Executor Adapters
5. Executor Adapters¶
Document status: Draft v0.1
Depends on: sec2_architecture.md, sec3b_cwl_integration.md
5.1 Overview¶
Canon delegates all CWL workflow execution to a CWLExecutorAdapter. The adapter
abstracts the differences between local execution (cwltool), HPC/cloud execution (Toil),
and future backends, presenting a uniform interface to the resolution algorithm.
Canon ships one built-in adapter — CwltoolAdapter — as part of the core package.
Additional adapters are installed as Python packages and discovered via the
canon.executor_adapters entry point group.
5.2 CWLExecutorAdapter ABC¶
from abc import ABC, abstractmethod
from dataclasses import dataclass
from pathlib import Path
from typing import Any
@dataclass
class CWLRunResult:
"""Result of a CWL workflow execution."""
outputs: dict[str, Any] # CWL output object (file locations, scalars, etc.)
runner_name: str # e.g. "cwltool"
runner_version: str # e.g. "3.1.20240112164112"
execution_environment: dict # {"type": "docker", "image": "...", "digest": "..."}
work_dir: Path # where CWL wrote its outputs
stdout: str # captured stdout for debugging
stderr: str # captured stderr for debugging
exit_code: int
class CWLExecutorAdapter(ABC):
"""Abstract base class for CWL workflow execution backends."""
name: str # adapter identifier, matches canon.yaml executor value
requires_staging: bool = True # whether remote URIs must be staged to local paths
@abstractmethod
def run(
self,
cwl_path: Path,
inputs: dict[str, Any],
work_dir: Path,
) -> CWLRunResult:
"""
Execute a CWL workflow.
Args:
cwl_path: Absolute path to the .cwl workflow file.
inputs: Resolved inputs dict (all entity refs replaced with concrete values;
File objects as {"class": "File", "location": "..."}).
work_dir: Directory for CWL to write outputs and intermediate files.
Returns:
CWLRunResult with output locations and execution metadata.
Raises:
CanonExecutorError: if the workflow fails or the runner is unavailable.
"""
@abstractmethod
def version(self) -> str:
"""Return the CWL runner version string."""

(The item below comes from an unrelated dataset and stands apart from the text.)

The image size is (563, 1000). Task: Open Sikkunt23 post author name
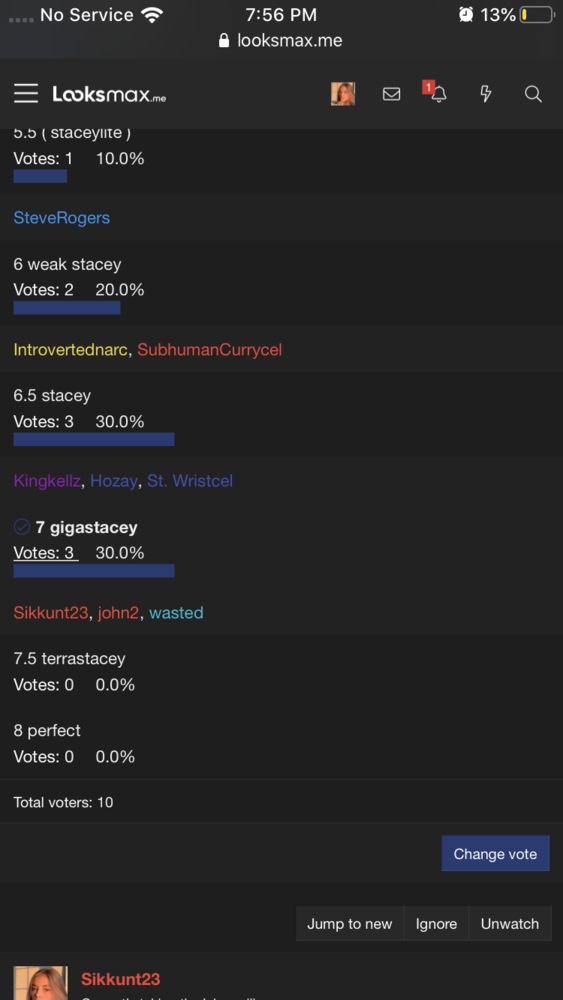(121, 979)
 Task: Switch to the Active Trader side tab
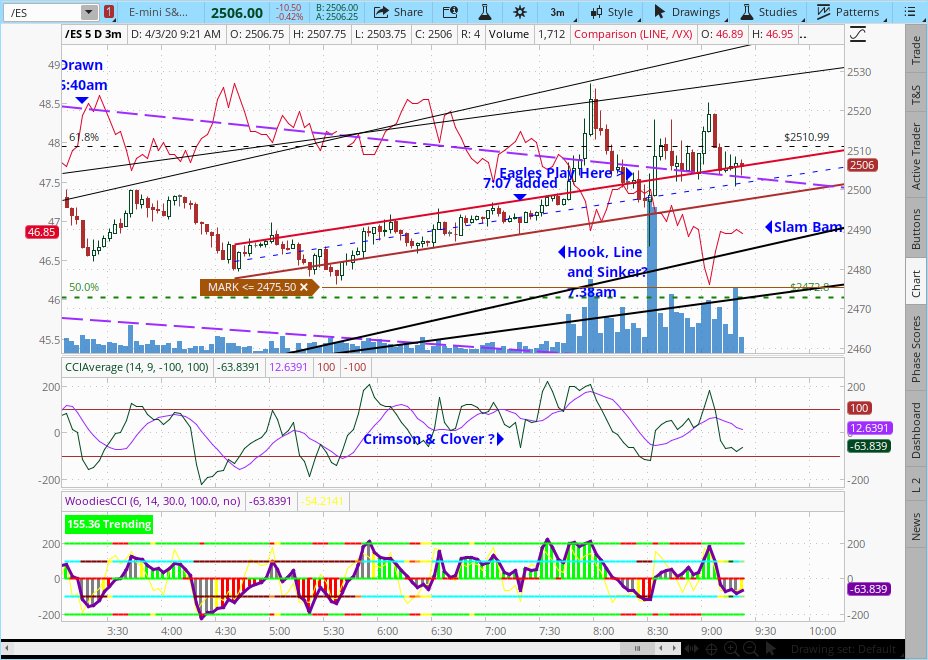coord(916,157)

def validate_available(self) -> None:
"""
Check that the underlying runner is installed and accessible.
Called at Canon startup. Raises CanonConfigError if not available.
"""
pass
5.3 CwltoolAdapter (built-in, v0.1)¶
The default adapter. Invokes cwltool as a subprocess.

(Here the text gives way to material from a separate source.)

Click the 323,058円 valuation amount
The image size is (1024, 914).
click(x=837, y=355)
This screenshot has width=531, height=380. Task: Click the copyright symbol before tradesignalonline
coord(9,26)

Requirements: cwltool>=3.1 (bundled as a Canon dependency).
Configuration in canon.yaml:
executor: cwltool
cwltool_options: # optional — passed directly to cwltool CLI
- "--no-container" # run without Docker (use PATH binaries)
# - "--singularity" # use Singularity instead of Docker
# - "--provenance" # write W3C PROV provenance bundle
# - "--provenance-dir"
# - ".canon/provenance/{run_id}"
# - "--parallel" # run workflow steps in parallel where possible
# - "--debug" # verbose cwltool logging
Execution flow:
1. Write inputs dict to {work_dir}/inputs.json
2. subprocess: cwltool [--options] {cwl_path} {work_dir}/inputs.json
stdout → JSON output object
stderr → cwltool logs
3. Parse stdout JSON → CWLRunResult.outputs
4. Detect execution environment from cwltool's provenance output or Docker API
5. Return CWLRunResult
Environment detection:
After execution, CwltoolAdapter inspects which container runtime was used and captures
the image digest for WorkflowRun.execution_environment:
- Docker available +
DockerRequirementin CWL →type: docker, image + digest fromdocker inspect - Singularity flag set →
type: singularity, image path + hash --no-containerflag →type: local, records$PATHstateSoftwareRequirementwith conda →type: conda, env hash
File URI handling:
cwltool writes output files to work_dir with file:// URIs. The OutputIngestionPipeline
relocates files to the configured output_storage location (local or S3) and rewrites
the URI before storing it in Hippo (see sec6 §6.3).
5.4 Input Staging Layer¶
When adapter.requires_staging = True (default for CwltoolAdapter), Canon stages
remote input files to the local filesystem before constructing inputs.json.
Staging logic:
def stage_inputs(inputs: dict, work_dir: Path) -> dict:
"""Stage remote URIs to local paths for executors that require local files."""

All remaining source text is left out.